A Segunda Câmara Criminal do Tribunal de Justiça de Goiás (TJGO), por unanimidade, concedeu parcialmente habeas corpus para substituir a prisão preventiva por domiciliar do fazendeiro José Alves Carneiro, de 57 anos, investigado pela morte do empresário Júlio César de Araújo, de 55, durante uma discussão ocorrida em Ceres, no último dia 10 de abril. A defesa é patrocinada pelas advogadas Mirelle Gonsalez Maciel e Eduarda Miranda da Costa Bernardes.

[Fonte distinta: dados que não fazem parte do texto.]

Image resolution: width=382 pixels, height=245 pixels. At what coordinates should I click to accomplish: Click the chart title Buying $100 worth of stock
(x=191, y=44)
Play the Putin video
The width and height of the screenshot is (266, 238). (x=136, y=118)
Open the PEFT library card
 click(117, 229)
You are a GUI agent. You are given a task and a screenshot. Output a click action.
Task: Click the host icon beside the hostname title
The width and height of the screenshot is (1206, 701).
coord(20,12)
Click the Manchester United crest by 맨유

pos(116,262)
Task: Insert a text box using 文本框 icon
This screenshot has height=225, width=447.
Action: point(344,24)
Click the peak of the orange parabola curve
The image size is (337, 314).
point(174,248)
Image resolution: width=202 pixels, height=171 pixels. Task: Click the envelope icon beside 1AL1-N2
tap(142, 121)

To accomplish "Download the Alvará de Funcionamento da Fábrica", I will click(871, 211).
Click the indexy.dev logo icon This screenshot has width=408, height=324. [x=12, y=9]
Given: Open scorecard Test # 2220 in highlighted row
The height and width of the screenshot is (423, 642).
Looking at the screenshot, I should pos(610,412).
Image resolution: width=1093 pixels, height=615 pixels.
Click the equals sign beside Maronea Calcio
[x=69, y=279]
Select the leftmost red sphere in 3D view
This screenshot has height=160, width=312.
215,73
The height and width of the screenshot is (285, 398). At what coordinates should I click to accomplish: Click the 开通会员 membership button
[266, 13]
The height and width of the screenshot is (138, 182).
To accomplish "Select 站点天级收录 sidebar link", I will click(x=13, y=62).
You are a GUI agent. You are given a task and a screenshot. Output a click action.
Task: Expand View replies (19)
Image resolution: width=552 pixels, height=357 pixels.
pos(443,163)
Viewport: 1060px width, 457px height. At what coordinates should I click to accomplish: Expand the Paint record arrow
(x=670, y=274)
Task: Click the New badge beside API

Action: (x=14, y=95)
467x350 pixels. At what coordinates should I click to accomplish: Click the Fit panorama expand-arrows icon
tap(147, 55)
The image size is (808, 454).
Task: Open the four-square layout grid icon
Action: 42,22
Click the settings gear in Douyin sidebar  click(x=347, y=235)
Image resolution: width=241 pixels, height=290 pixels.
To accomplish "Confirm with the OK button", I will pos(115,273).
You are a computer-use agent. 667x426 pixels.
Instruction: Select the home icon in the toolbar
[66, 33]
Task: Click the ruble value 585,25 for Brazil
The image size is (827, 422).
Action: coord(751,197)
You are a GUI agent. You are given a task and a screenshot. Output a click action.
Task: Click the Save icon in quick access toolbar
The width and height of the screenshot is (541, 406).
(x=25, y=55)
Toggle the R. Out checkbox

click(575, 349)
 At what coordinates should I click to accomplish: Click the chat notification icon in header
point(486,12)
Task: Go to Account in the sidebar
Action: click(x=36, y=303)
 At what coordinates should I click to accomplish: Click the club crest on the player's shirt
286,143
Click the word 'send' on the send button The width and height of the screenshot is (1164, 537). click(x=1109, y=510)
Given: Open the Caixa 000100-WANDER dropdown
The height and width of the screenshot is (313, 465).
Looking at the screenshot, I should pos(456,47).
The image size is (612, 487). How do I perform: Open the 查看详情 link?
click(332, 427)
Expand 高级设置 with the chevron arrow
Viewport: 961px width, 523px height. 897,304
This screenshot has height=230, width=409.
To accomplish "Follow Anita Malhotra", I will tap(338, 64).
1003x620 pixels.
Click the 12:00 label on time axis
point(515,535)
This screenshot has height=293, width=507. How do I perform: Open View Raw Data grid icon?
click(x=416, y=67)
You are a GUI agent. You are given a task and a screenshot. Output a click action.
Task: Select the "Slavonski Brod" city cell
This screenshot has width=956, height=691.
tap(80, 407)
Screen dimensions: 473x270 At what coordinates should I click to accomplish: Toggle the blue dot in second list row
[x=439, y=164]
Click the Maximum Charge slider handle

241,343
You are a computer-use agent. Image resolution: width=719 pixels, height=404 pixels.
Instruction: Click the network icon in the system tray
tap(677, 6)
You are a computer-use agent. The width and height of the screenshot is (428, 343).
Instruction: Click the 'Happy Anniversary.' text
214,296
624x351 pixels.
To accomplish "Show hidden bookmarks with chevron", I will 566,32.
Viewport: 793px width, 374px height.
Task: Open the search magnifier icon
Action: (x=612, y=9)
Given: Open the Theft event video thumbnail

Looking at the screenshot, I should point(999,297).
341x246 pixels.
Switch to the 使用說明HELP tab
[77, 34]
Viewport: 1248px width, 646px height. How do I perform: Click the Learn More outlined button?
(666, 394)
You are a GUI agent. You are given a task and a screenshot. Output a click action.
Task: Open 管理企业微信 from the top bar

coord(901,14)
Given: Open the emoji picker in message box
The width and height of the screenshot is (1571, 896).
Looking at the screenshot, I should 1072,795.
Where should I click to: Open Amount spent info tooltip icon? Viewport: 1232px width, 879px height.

Conforme os autos, a prisão temporária do investigado foi decretada no dia do crime pela Vara Criminal da Comarca de Ceres. José Alves Carneiro se apresentou espontaneamente à autoridade policial em 13 de abril, ocasião em que o mandado foi cumprido. No dia seguinte, durante audiência de custódia, a prisão foi convertida em preventiva.

No habeas corpus, a defesa alegou ausência de fundamentação concreta para manutenção da custódia cautelar, além da presença de condições pessoais favoráveis, como primariedade, residência fixa, ocupação lícita e vínculos familiares.

As advogadas argumentaram ainda que o investigado apresenta quadro de saúde grave, com cardiopatia, diabetes e um cisto aracnoide associado à hipertensão intracraniana, havendo indicação médica de cirurgia urgente e risco iminente de morte.

Ao analisar o pedido, a relatora do processo, desembargadora Lília Mônica de Castro Borges Escher, entendeu ser cabível a substituição por prisão domiciliar diante das condições clínicas do investigado. A relatora citou relatórios médicos que apontam risco cardiovascular e neurológico elevado, além da necessidade de acompanhamento contínuo e intervenção cirúrgica urgente.

Agravamento do quadro clínico

No voto, a desembargadora afirmou que “a exposição em ambiente carcerário pode elevar significativamente riscos de eventos graves e agravamento do quadro cardíaco e neurológico”, motivo pelo qual concedeu parcialmente a ordem para substituição da prisão preventiva por domiciliar, nos termos do artigo 318, inciso II, do Código de Processo Penal.

A decisão autorizou o deslocamento do investigado para clínicas e hospitais exclusivamente para tratamento médico, internações e eventual cirurgia, mediante comunicação ao juízo de origem. Também foi determinado que ele participe de todos os atos processuais para os quais for intimado e mantenha endereço atualizado, sob pena de revogação do benefício.

Para as advogadas Mirelle Gonsalez Maciel e Eduarda Miranda da Costa Bernardes, a decisão reafirma a necessidade de observância das garantias constitucionais, do devido processo legal e da proporcionalidade das medidas cautelares.